### WHAT IS REQUIRED
An exact transcript of every entry is required, without any of the pictures.

### MATERIAL SUPPLIED
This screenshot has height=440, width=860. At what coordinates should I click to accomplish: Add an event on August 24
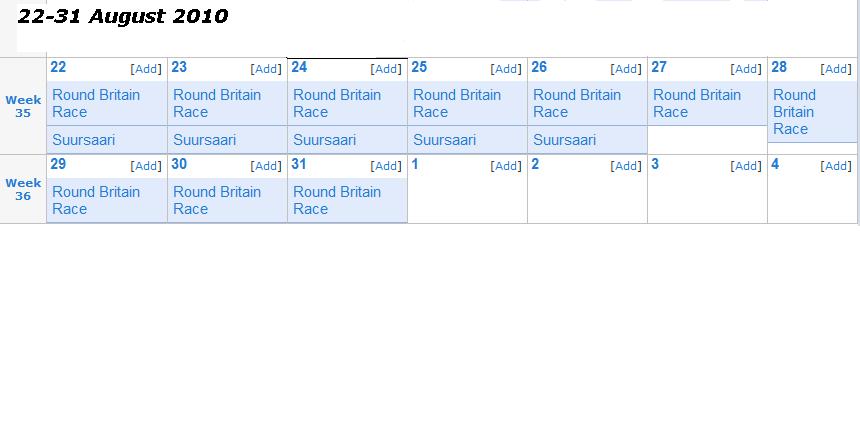pos(386,69)
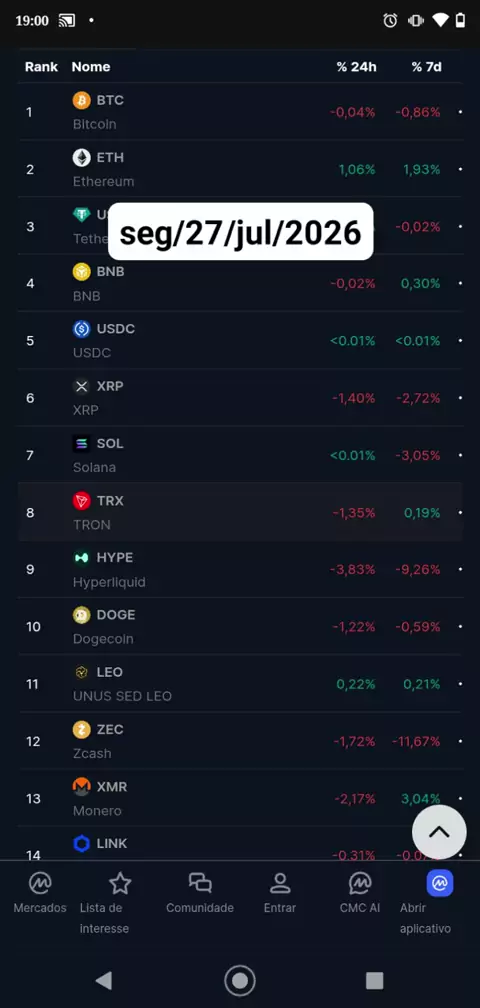
Task: Open the Comunidade tab
Action: (200, 894)
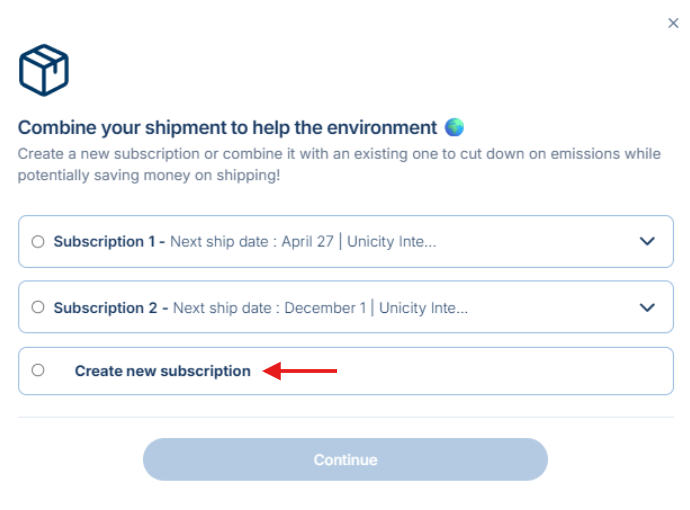Expand Subscription 1 details chevron
The height and width of the screenshot is (510, 690).
[x=647, y=241]
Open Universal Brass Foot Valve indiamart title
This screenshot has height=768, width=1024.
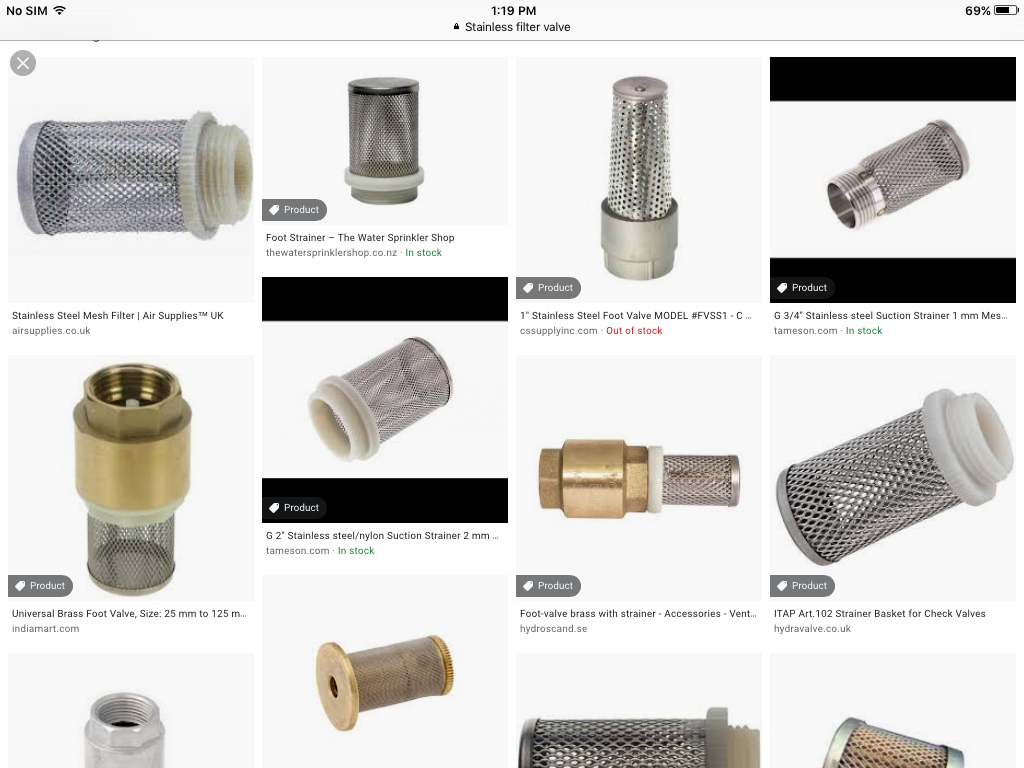pyautogui.click(x=129, y=614)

### EXERCISE SOLUTION
This screenshot has height=440, width=860. At what coordinates should I click to accomplish: Add an event on August 24
pos(386,69)
Task: Open the Comunidade tab
Action: (200, 894)
Expand Subscription 1 details chevron
The height and width of the screenshot is (510, 690).
[x=647, y=241]
Open Universal Brass Foot Valve indiamart title
This screenshot has height=768, width=1024.
pyautogui.click(x=129, y=614)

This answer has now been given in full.